_Task requirements_. Transcribe exactly the line containing "[share with: reddit] (1361, 734)" plus every later line in the data.
─── Provided data
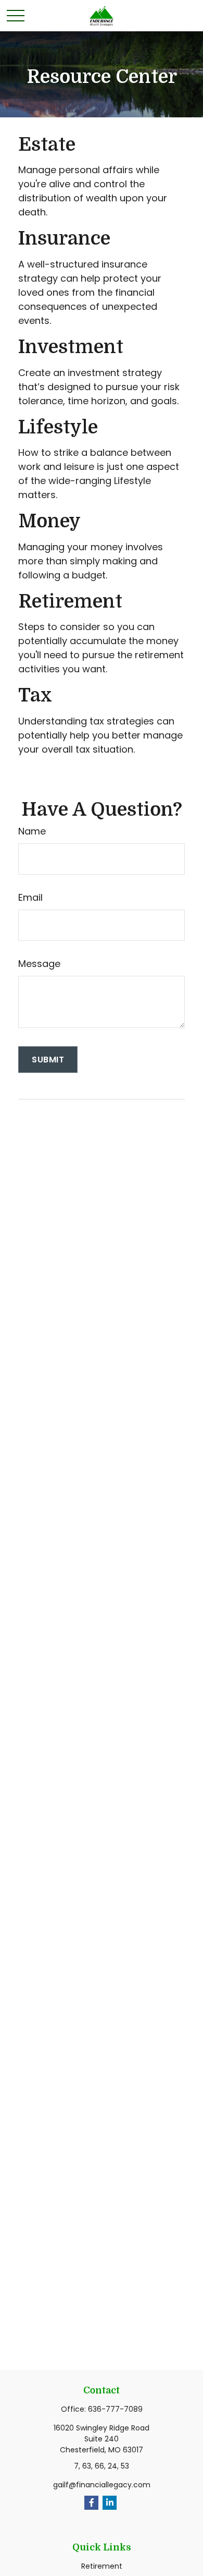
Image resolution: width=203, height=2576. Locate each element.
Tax (35, 695)
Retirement (70, 601)
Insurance (64, 238)
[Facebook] (91, 2503)
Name (32, 831)
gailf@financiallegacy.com (101, 2485)
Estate (46, 144)
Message (39, 963)
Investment (70, 347)
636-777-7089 (115, 2409)
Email (30, 897)
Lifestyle (58, 427)
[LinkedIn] (110, 2503)
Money (49, 521)
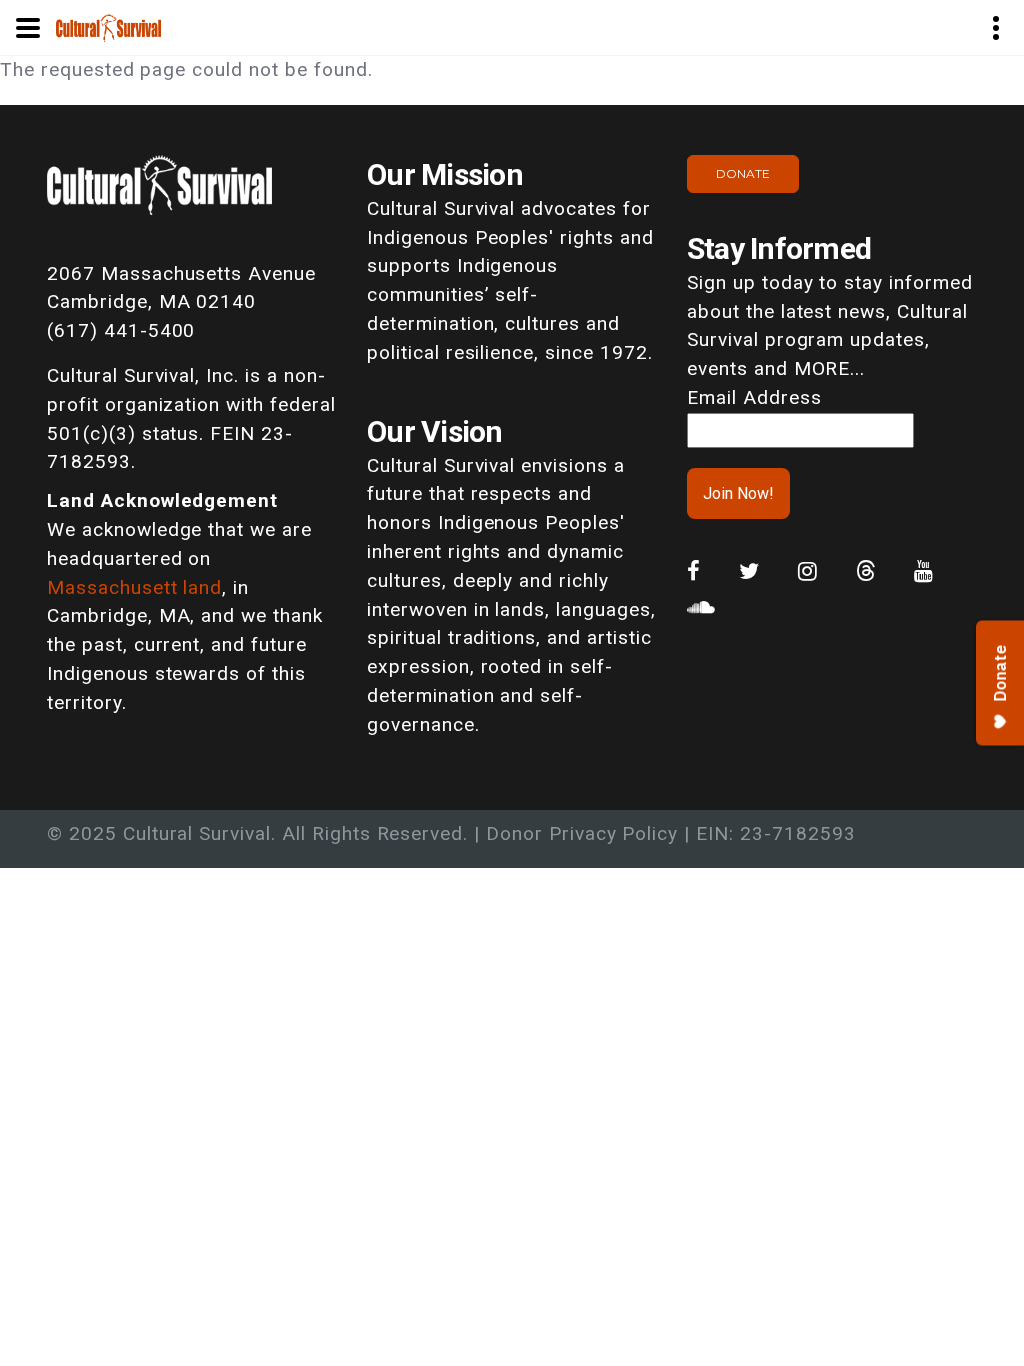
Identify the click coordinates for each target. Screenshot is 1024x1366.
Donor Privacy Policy (582, 833)
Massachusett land (134, 587)
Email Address (754, 397)
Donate (743, 173)
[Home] (108, 26)
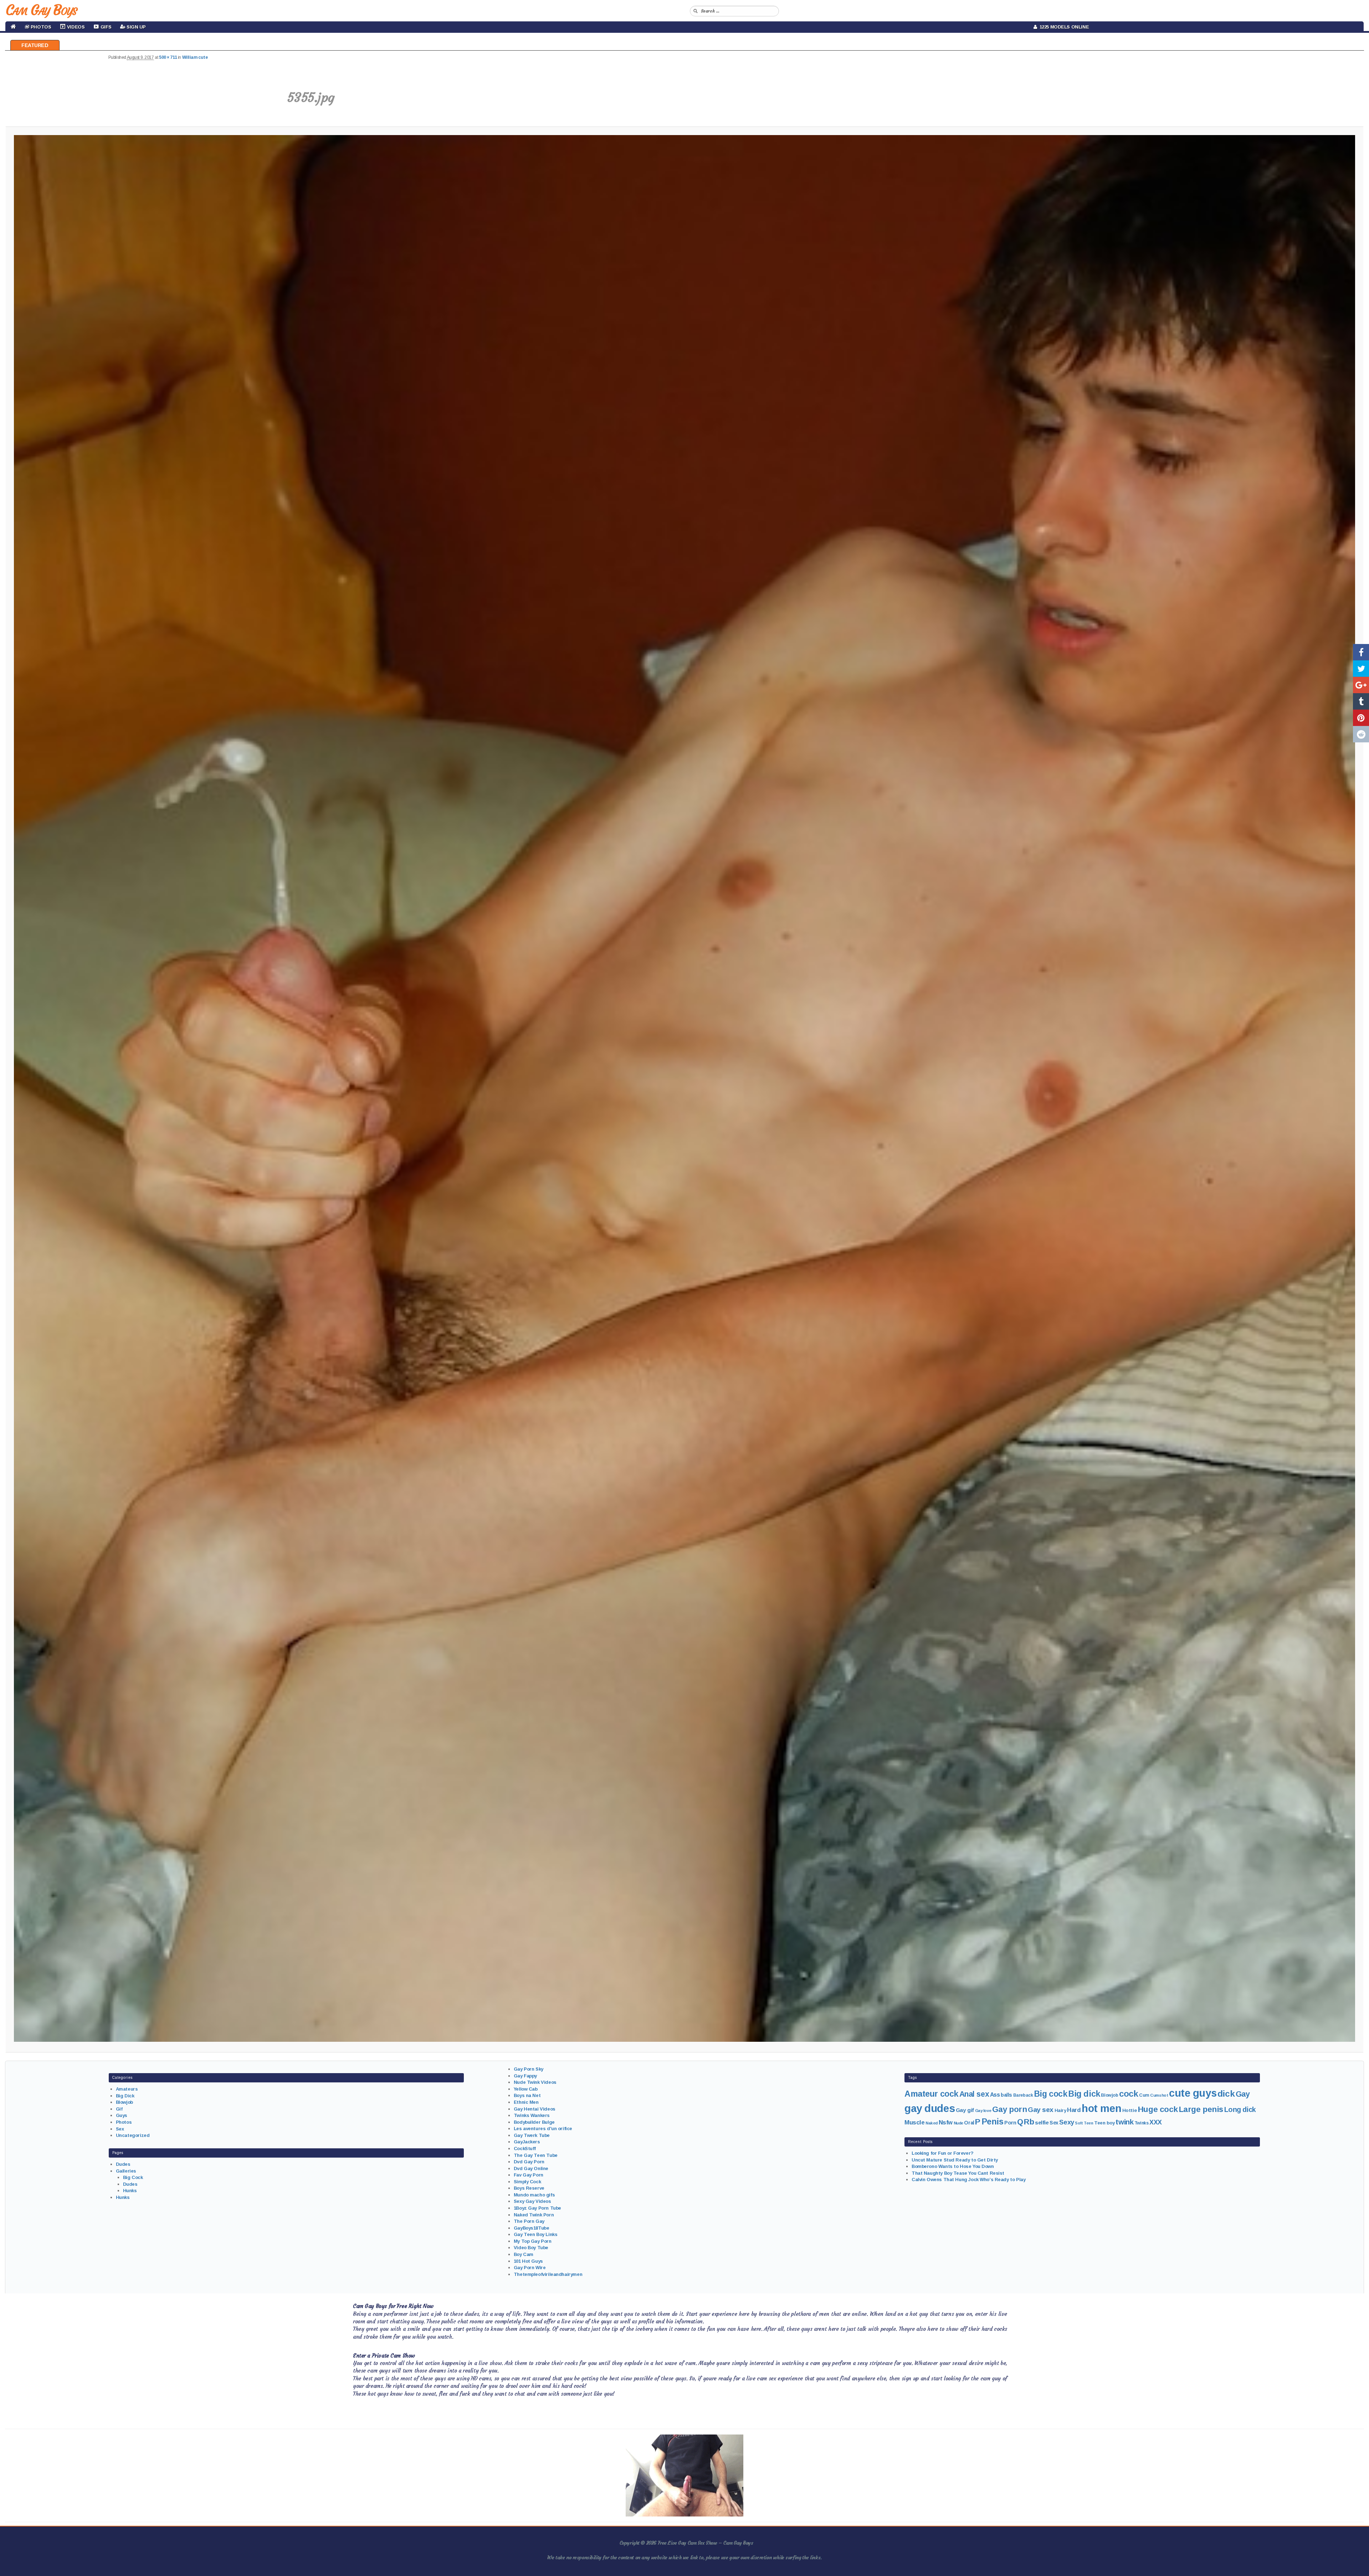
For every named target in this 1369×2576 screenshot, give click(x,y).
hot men (1101, 2108)
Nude (958, 2123)
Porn (1010, 2123)
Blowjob (124, 2102)
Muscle (914, 2122)
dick (1226, 2093)
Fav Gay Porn (528, 2175)
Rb (1029, 2121)
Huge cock (1158, 2109)
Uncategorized (133, 2135)
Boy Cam (523, 2254)
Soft (1079, 2123)
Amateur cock (931, 2093)
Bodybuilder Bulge (534, 2122)
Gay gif (965, 2110)
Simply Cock (527, 2181)
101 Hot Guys (528, 2261)
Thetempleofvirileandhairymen (548, 2274)
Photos (124, 2122)
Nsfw (946, 2122)
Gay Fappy (525, 2075)
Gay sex (1040, 2109)
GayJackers (527, 2141)
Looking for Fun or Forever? (943, 2153)
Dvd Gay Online (531, 2168)
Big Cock (133, 2177)
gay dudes (929, 2108)
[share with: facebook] (1361, 652)
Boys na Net (527, 2095)
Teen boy (1104, 2123)
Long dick (1240, 2109)
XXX (1155, 2122)
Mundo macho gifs (534, 2195)
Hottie (1129, 2110)
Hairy (1060, 2110)
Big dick (1084, 2093)
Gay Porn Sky (528, 2069)
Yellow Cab (526, 2089)
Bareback (1023, 2095)
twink (1124, 2122)
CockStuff (525, 2148)
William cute (195, 57)
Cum (1144, 2095)
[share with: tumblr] (1361, 701)
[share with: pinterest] (1361, 718)
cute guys (1192, 2093)
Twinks (1141, 2123)
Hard (1074, 2110)
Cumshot (1159, 2095)
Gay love (983, 2110)
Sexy (1066, 2122)
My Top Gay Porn (533, 2241)
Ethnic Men (526, 2102)
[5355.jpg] (684, 1088)
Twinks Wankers (532, 2115)
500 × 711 (168, 57)
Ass (995, 2095)
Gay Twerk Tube (532, 2135)
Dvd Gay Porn (529, 2161)
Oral (969, 2123)
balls (1006, 2095)
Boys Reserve (529, 2188)
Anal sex (974, 2094)
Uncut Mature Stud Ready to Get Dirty (955, 2160)
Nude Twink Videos (535, 2082)
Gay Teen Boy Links (535, 2234)
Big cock (1050, 2093)
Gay (1243, 2094)
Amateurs (127, 2089)
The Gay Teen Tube (536, 2155)
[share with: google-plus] (1361, 685)
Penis (992, 2121)
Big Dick (125, 2095)
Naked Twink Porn (534, 2214)
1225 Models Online (1063, 27)
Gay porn (1009, 2109)
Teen (1088, 2123)
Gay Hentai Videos (534, 2109)
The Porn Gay (529, 2221)
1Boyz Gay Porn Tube (537, 2208)
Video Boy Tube (531, 2247)
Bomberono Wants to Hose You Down (953, 2166)
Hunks (130, 2190)
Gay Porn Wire (530, 2267)
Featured (34, 45)
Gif (119, 2109)
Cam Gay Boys (41, 10)
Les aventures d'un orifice (543, 2128)
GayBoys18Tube (531, 2228)
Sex (120, 2129)
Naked (932, 2123)
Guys (121, 2115)
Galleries (126, 2171)
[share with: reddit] (1361, 734)
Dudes (123, 2164)
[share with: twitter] (1361, 668)
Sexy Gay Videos (532, 2201)
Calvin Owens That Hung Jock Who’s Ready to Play (968, 2179)
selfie (1041, 2122)
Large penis (1201, 2109)
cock (1128, 2093)
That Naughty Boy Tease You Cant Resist (958, 2173)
──────
_Solution for this problem_.
[share with: reddit] (1361, 734)
Dudes (123, 2164)
[share with: twitter] (1361, 668)
Sexy Gay Videos (532, 2201)
Calvin Owens That Hung Jock Who’s Ready to Play (968, 2179)
selfie (1041, 2122)
Large penis (1201, 2109)
cock (1128, 2093)
That Naughty Boy Tease You Cant Resist (958, 2173)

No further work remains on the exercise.